▸ **REQUIREMENTS**:
Put the lines of the material into a JSON list of strings, one string per line and with blank lines dropped, starting at the line that contains "Where should I" and ending at the end of the material. Leave the pictures out of the list.

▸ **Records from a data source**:
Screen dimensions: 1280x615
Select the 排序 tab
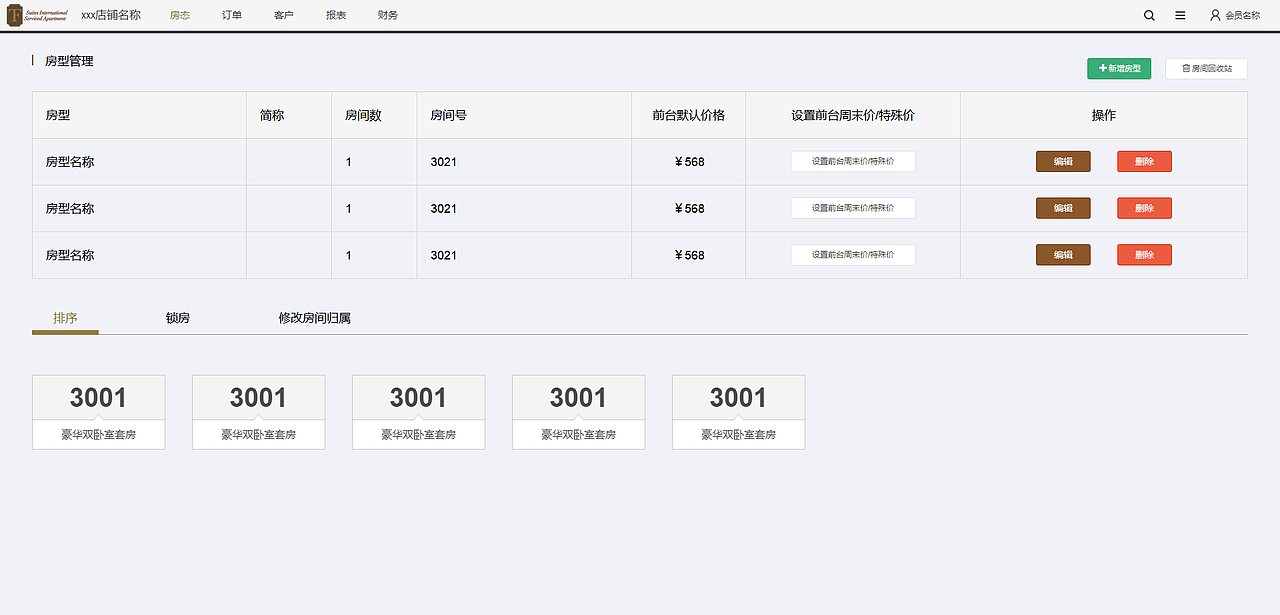click(65, 317)

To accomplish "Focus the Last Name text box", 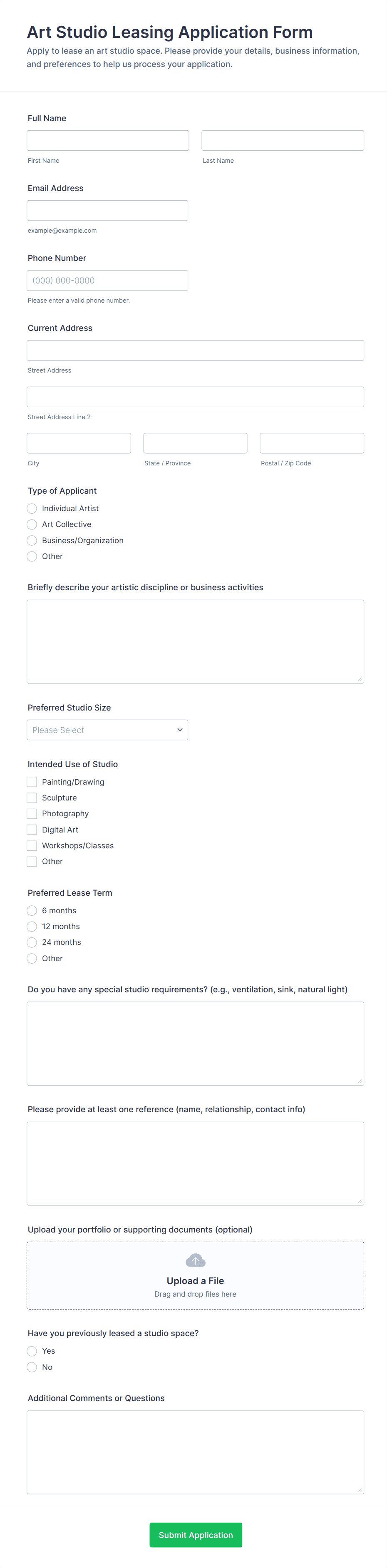I will pos(282,141).
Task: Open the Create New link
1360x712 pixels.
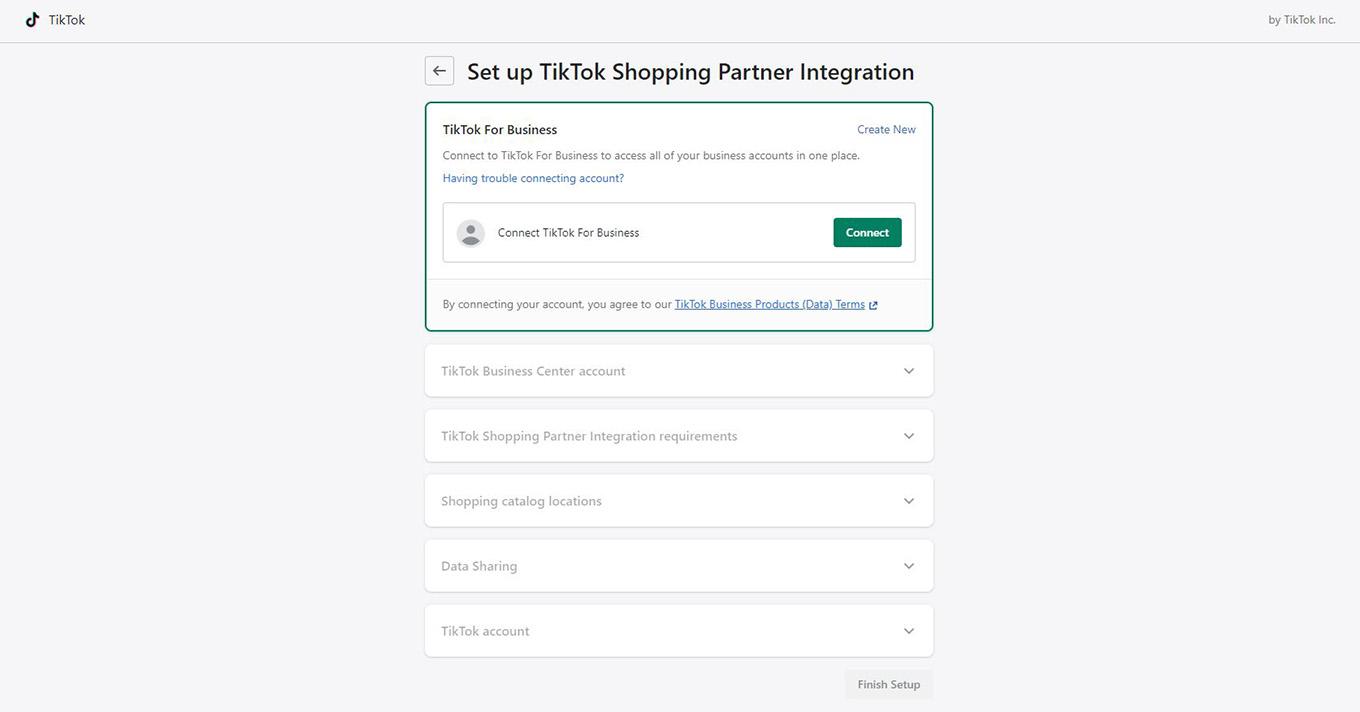Action: [886, 130]
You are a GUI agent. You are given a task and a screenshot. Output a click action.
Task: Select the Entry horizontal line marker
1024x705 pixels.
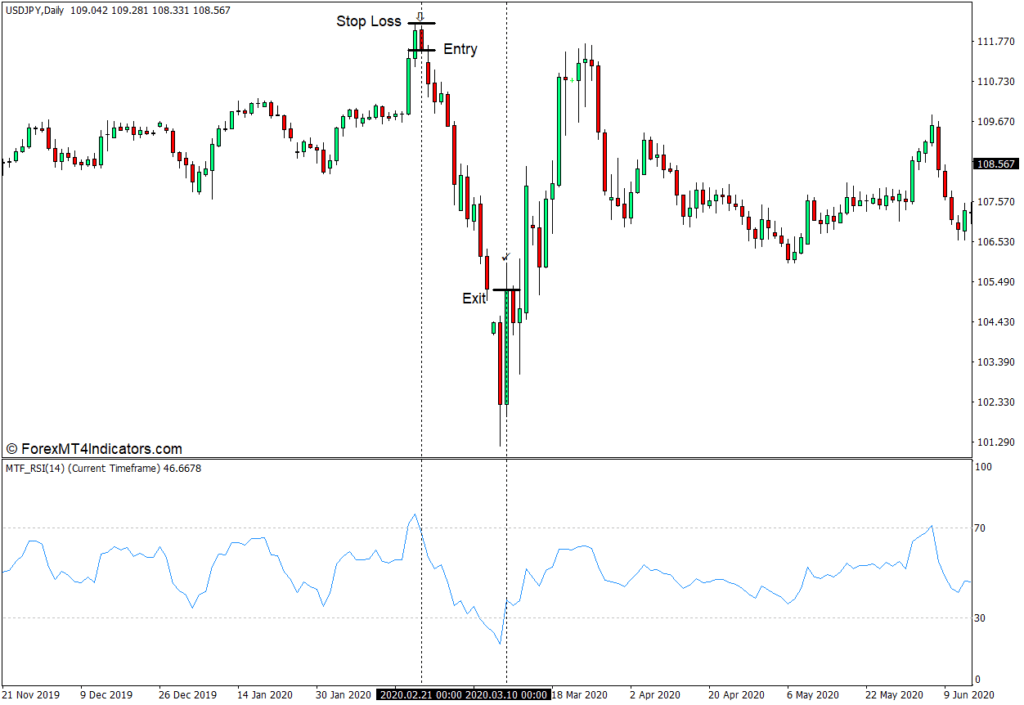pos(421,50)
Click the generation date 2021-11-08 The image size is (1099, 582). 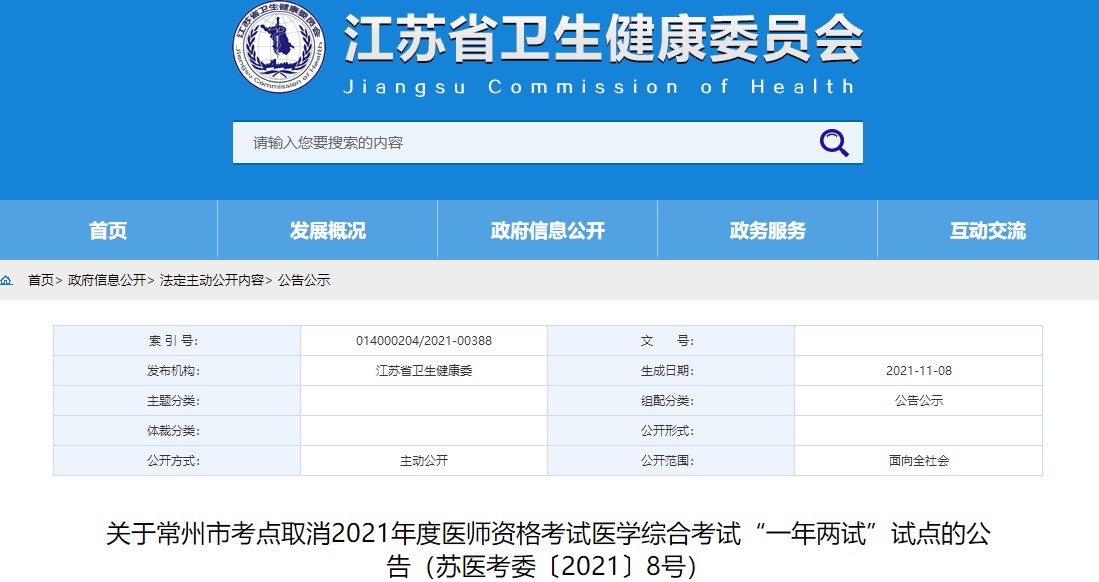[918, 371]
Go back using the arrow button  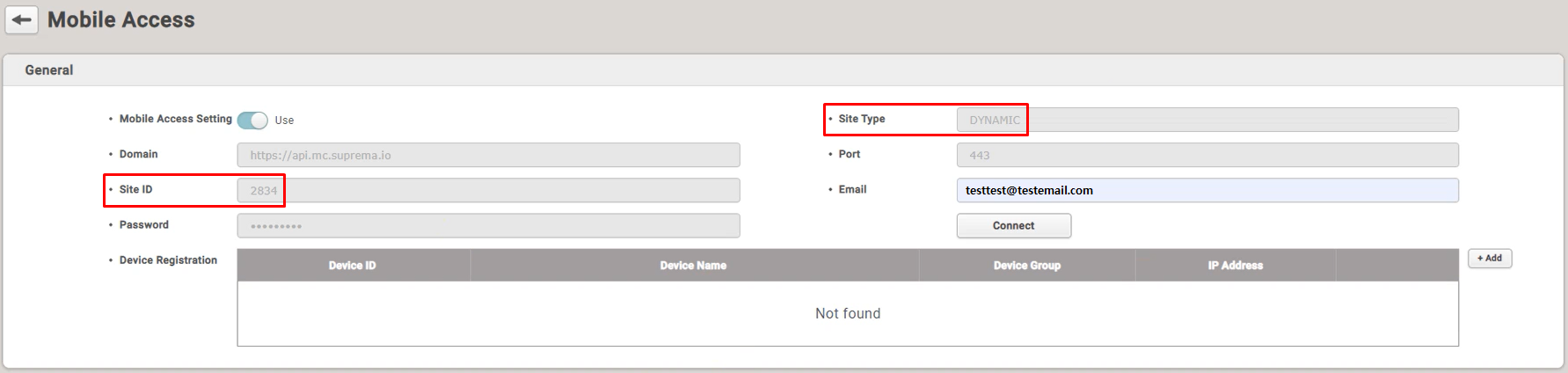pos(22,20)
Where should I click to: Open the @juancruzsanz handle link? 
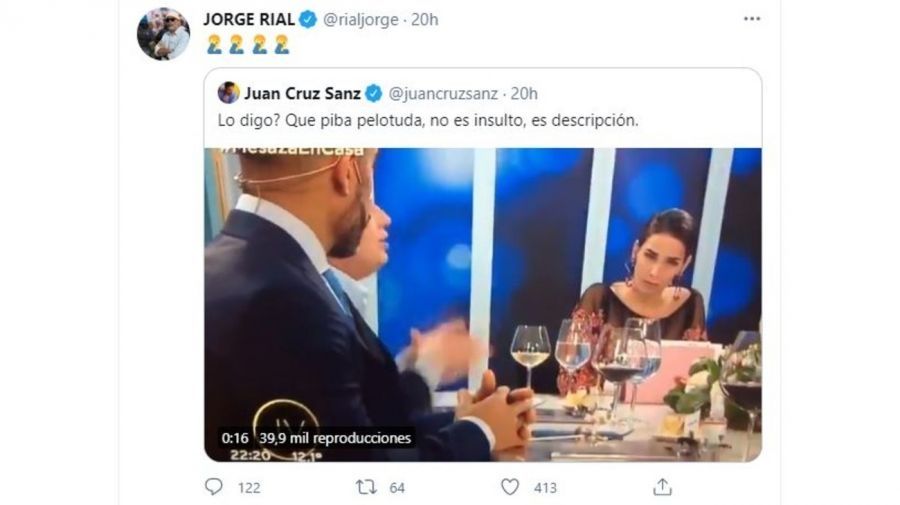tap(442, 94)
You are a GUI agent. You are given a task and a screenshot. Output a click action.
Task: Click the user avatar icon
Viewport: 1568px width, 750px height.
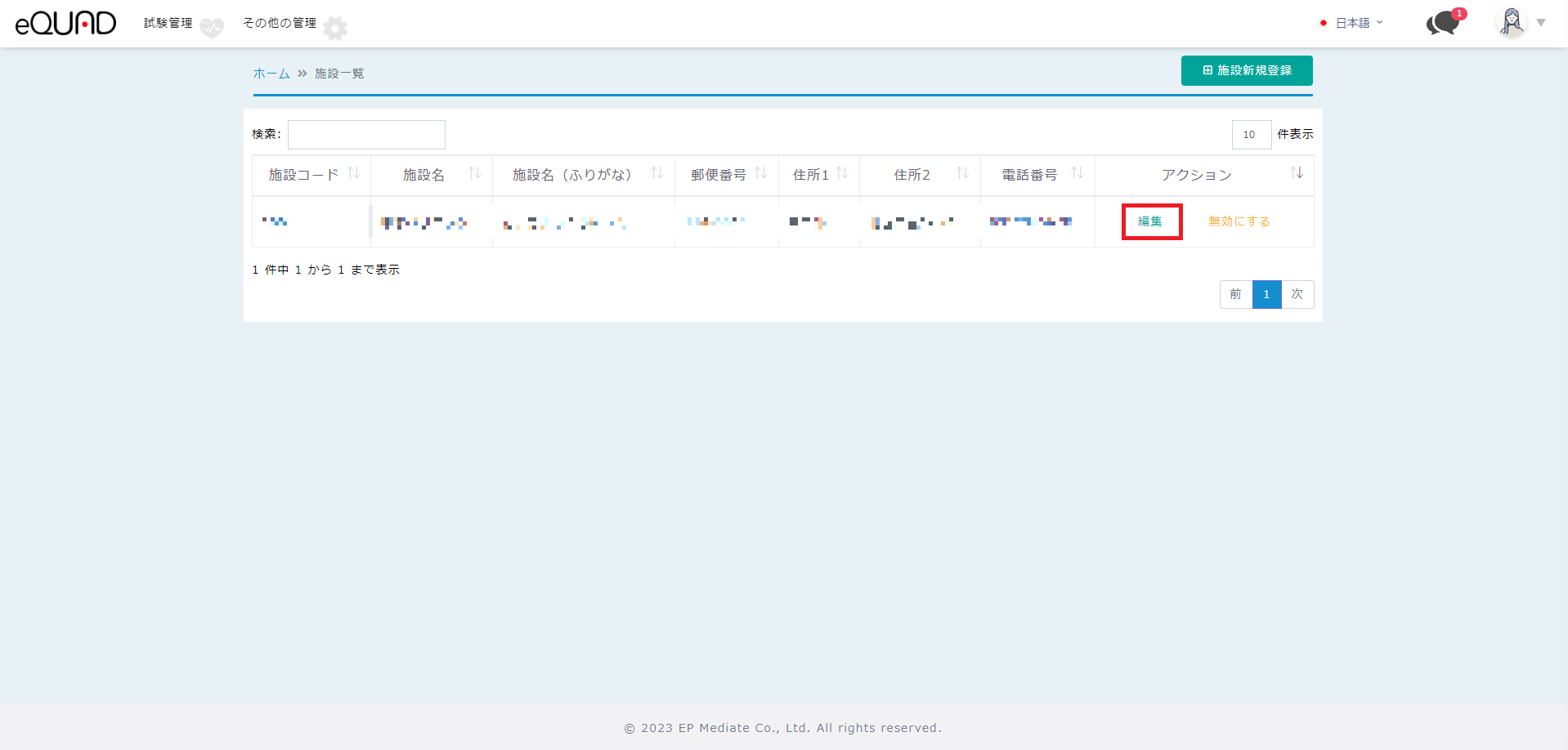pyautogui.click(x=1511, y=22)
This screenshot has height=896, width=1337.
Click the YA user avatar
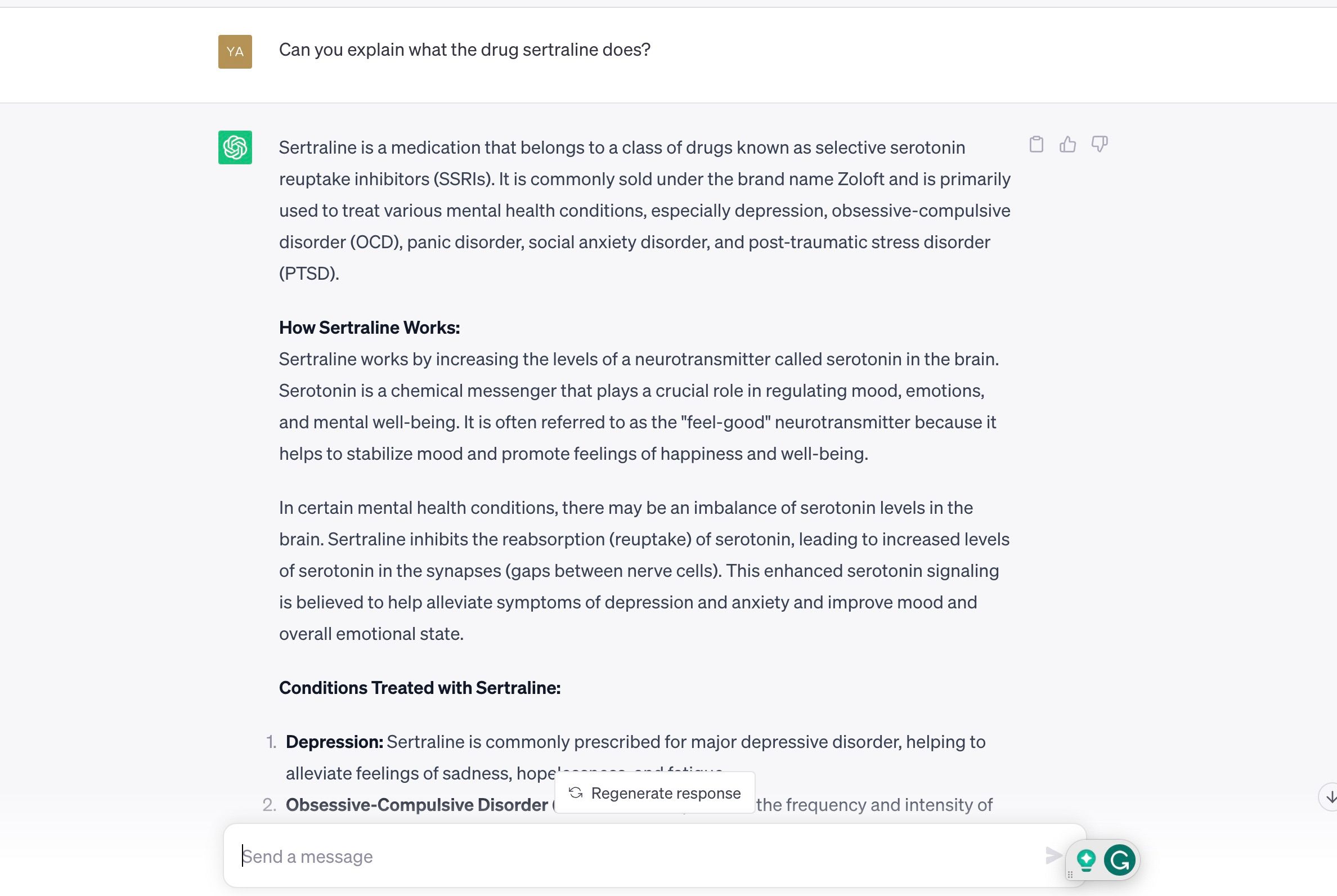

▸ **CORRECT RESPONSE**:
[
  "Where should I click to: Open the @juancruzsanz handle link? ",
  "tap(442, 94)",
  "You are a GUI agent. You are given a task and a screenshot. Output a click action.",
  "Task: Click the user avatar icon",
  "Viewport: 1568px width, 750px height.",
  "pyautogui.click(x=1511, y=22)",
  "This screenshot has height=896, width=1337.",
  "Click the YA user avatar"
]